Even so, he might have traction to status quo white male America. I hope this is not the case, but I fear it may be.

But not when it comes to science. A discussion of science could give Clinton an edge. Polls show that concerns among Americans over global warming are at an eight-year high, with 64 percent expressing a great deal or fair amount of worry on the topic. Trump flatly denies global warming exists. That gives Clinton an advantage right there. Even better, Republicans are expressing more concern about warming as well, and that strikes right to the heart of the very people Trump is disenfranchising.

Clinton has a chance here to widen her gap ahead of Trump. Science has become a wedge issue in GOP politics.

Our technological advances, our engineering, our education, our infrastructure, our health care system, our energy generation, even our ability to produce food and water rely entirely on our ability to understand the science behind these issues. If we ignore the science—and I don’t think this is an exaggeration at all—we are endangering our ability as a nation and a people to exist.

So while in the past I haven’t thought that a science debate would really help much, I’ve changed my position on it. I endorse this idea, whether it’s in the form of an actual debate or just these public policy statements issued by the candidates.
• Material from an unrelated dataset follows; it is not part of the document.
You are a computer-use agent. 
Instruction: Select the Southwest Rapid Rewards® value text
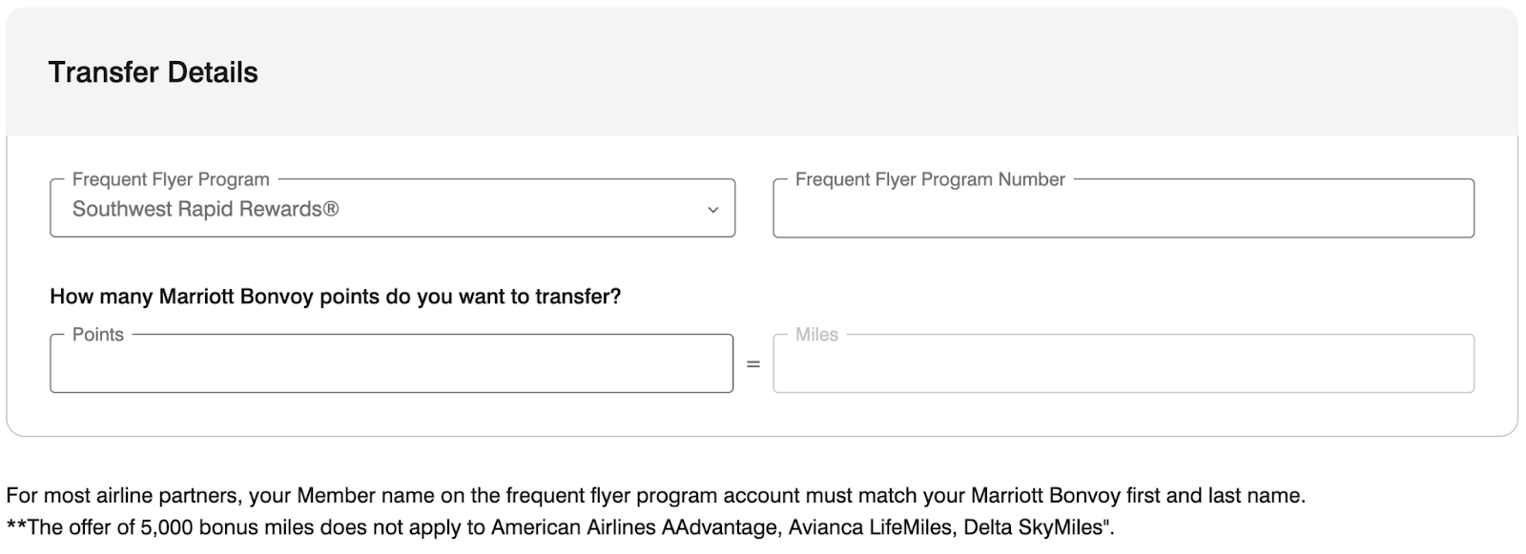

Remember, Trump’s view of science is dim. Clinton has nothing to lose and much to gain by bringing up science between now and November, while Trump has everything to lose. And that’s a situation I’d very, very dearly like to promote.

So kudos to Sheril Kirshenbaum and Shawn Otto, the minds behind Science Debate 2016. Please go to the Science Debate website and read what’s there. It has a huge amount of information, including what you can do to urge the candidates to talk science. Be a part of this movement, and be a part of making sure that science takes its rightful place in the political discourse.